Season the chicken parts with about 1/3 the salt, about half the pepper, and most of if not all of the herbs. Use a LOT of herbs, more than is really necessary. The reasons why will become apparent in a moment.
Melt the butter in the skillet or what have you, over medium-low to medium heat. It is very important not to ever let the heat get too high in the pan! Once the butter is all melted and starting to foam or bubble a little bit, put the chicken breasts in the pan, skin side down. Cook for about a minute, then add the legs, also skin side down. Again, don't raise the heat too high! Just let the chicken parts hang out there in the butter, bubbling away gently, for about ten minutes -- check it after five to make sure that it's not sticking and that the skin is browning up. If the skin isn't browning up, you can try turning the heat up a VERY TINY BIT, but be careful not to let the butter burn. Lots of your herby bits will be falling off into the butter -- this is expected behavior.
After about ten minutes, or whenever the skin on the breasts is starting to get some good color, add the wings and turn the breasts over. After about five more minutes, or whenever the skin on the legs is nice and crispy, turn the wings and the legs over. After about five MORE minutes, remove the breasts to the broiler pan and get them into the oven, followed by the legs and wings five to ten minutes later.
During all these cooking intervals, peel and chop your potatoes into about 3/4" chunks. Toss with the remaining salt, pepper, and herbs -- don't freak out if there aren't a lot of herbs left, there are lots more in the pan. When the chicken is all out of the skillet, dump the potatoes in and continue to cook at that same low-ish heat, stirring frequently to coat the potatoes in the butter, until they start to soften and get translucent. If they start to break up, stop stirring them quite so much and turn the heat down a little lower. After about fifteen to twenty minutes, put the potatoes in the oven with the chicken.
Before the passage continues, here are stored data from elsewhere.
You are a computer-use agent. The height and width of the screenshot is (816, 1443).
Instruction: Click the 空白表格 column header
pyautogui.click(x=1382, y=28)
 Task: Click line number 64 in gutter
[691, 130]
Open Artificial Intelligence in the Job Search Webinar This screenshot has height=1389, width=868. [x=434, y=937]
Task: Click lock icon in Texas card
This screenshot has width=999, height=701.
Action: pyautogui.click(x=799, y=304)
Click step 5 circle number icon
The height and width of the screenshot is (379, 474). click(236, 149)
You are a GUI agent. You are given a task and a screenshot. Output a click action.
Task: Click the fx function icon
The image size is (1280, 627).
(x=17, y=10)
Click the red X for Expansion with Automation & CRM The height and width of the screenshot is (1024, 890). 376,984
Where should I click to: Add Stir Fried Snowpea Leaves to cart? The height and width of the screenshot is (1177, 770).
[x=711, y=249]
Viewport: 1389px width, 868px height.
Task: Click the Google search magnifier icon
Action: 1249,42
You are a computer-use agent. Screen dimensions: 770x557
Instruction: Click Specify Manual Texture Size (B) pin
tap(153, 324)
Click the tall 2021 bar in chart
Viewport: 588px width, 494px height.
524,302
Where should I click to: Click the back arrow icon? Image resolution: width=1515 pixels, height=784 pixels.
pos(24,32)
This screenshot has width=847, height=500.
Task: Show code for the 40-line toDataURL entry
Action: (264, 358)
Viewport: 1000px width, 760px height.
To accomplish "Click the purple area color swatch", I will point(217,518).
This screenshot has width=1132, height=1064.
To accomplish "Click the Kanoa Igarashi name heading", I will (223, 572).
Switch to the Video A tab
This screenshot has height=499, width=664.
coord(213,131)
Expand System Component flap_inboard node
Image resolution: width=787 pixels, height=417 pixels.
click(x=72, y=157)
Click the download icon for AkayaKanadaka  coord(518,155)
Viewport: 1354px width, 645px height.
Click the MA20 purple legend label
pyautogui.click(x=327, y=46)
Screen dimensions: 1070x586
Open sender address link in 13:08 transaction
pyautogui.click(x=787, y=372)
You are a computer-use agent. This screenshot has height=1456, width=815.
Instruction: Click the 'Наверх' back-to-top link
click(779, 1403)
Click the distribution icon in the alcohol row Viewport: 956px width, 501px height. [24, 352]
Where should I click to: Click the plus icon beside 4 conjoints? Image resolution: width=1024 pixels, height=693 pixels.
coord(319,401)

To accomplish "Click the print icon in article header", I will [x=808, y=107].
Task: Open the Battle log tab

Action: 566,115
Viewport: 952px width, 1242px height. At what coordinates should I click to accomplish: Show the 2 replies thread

Cook everything all together in the oven until the chicken reaches about 175-180 in the thickest part of the breast, measured with a meat thermometer. this will probably be after it's been in the oven for about 45 minutes, unless you have a convection oven in which case who knows. At that point, the potatoes will be browning on the top and the bottom and fully cooked through. The wings might be done 10 minutes earlier, and if so you can throw them to the inevitably starving children. Pull everything out of the oven, and serve with whatever vegetable you like -- steamed broccoli, or brussels sprouts, or braised cabbage, or creamed spinach, or whatever.
Because of the initial bubbling in the butter, the fat in the chicken is rendered out so a lot of it ends up in the broiler pan, and the skin is crispy on the legs but the breast isn't dry. The chicken also transfers its flavor (and maillard browning yumminess) to the butter, and hence to the potatoes, making them so delicious I have to forcibly stop myself from eating them after I'm already stuffed. And I don't particularly like potatoes!
It's not haute cuisine, there's nothing fancy or challenging about it, but it's a solid way to feed a crowd. And while the entire! stick! of butter! is a little eye-opening, it's spread over 4-8 servings. If I've done my math right, 1 chicken quarter + 1 cup of potatoes slides in at just about 500 calories, if that's the sort of thing you're tracking. And the leftovers reheat better than you might expect.